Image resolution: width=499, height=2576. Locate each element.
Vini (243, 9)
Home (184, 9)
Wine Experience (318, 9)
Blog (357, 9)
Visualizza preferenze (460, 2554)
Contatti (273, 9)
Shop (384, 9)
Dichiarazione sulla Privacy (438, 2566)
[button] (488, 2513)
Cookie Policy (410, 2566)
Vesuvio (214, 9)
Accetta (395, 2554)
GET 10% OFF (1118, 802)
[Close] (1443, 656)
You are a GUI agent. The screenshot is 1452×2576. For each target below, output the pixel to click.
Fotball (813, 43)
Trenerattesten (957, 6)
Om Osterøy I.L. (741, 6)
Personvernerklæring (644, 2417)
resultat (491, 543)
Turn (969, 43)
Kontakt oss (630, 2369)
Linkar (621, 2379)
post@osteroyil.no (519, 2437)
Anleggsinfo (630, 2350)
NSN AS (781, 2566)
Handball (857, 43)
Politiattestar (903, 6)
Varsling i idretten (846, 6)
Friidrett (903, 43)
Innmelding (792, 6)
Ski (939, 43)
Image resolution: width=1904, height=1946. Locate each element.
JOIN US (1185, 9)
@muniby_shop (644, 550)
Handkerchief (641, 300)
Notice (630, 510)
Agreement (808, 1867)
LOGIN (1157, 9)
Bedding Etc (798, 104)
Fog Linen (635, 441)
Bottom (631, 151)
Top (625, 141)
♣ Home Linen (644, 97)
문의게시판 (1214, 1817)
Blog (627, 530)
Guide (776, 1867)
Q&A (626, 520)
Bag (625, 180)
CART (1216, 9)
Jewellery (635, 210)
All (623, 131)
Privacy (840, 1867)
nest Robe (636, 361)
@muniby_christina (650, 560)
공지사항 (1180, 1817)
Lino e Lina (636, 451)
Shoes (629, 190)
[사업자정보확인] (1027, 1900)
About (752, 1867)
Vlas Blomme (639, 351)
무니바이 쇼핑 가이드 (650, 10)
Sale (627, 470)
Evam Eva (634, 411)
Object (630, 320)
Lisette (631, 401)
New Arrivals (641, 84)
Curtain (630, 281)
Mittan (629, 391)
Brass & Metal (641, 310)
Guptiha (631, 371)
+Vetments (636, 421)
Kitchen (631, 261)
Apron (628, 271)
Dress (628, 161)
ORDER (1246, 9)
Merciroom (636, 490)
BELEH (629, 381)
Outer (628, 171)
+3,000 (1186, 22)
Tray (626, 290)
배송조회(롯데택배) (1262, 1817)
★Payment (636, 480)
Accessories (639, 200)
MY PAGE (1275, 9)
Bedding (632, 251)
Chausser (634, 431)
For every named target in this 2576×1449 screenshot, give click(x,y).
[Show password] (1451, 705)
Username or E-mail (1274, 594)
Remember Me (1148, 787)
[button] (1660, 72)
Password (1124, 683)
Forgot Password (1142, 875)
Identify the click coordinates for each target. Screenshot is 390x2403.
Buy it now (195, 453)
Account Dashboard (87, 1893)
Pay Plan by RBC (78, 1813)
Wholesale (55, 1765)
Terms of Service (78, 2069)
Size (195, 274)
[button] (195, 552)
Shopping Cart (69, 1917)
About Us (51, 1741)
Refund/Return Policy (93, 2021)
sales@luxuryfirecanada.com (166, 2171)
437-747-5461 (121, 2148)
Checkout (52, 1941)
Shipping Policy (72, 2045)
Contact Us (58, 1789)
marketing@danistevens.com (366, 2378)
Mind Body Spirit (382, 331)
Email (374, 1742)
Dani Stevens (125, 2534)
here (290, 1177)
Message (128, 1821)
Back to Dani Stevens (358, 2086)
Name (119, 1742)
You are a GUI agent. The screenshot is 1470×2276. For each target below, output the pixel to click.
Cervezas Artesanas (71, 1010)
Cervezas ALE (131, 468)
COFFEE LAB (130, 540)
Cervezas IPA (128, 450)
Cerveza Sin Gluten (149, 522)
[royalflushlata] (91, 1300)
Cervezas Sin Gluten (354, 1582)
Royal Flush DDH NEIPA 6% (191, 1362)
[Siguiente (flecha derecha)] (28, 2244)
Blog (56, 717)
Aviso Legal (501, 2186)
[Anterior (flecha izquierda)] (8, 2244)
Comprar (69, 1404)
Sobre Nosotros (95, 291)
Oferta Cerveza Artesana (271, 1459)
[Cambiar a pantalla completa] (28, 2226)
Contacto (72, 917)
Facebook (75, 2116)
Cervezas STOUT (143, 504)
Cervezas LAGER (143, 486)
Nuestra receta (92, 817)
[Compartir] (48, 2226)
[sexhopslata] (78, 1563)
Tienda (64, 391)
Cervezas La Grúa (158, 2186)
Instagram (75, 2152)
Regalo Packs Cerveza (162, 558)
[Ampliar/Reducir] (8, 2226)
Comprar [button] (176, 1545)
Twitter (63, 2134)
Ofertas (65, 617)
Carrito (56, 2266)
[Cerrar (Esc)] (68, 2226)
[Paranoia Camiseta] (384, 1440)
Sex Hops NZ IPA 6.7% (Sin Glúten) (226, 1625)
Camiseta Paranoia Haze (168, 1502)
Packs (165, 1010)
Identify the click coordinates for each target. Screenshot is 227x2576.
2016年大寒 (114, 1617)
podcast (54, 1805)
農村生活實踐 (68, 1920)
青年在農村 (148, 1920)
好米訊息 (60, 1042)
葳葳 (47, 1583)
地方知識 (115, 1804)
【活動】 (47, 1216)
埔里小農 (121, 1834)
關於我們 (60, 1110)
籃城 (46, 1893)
○ ○ ○ ○ ○ ○ ○
_Task requirements_
Quote, word for word, every line starting at the one that contains "Camiseta Paranoia Haze (168, 1502)" and ending with the final line of the entries.

_Your solution_
Camiseta Paranoia Haze (168, 1502)
Packs (165, 1010)
Identify the click coordinates for each target. Screenshot is 227x2576.
2016年大寒 (114, 1617)
podcast (54, 1805)
農村生活實踐 (68, 1920)
青年在農村 (148, 1920)
好米訊息 (60, 1042)
葳葳 (47, 1583)
地方知識 (115, 1804)
【活動】 (47, 1216)
埔里小農 (121, 1834)
關於我們 (60, 1110)
籃城 (46, 1893)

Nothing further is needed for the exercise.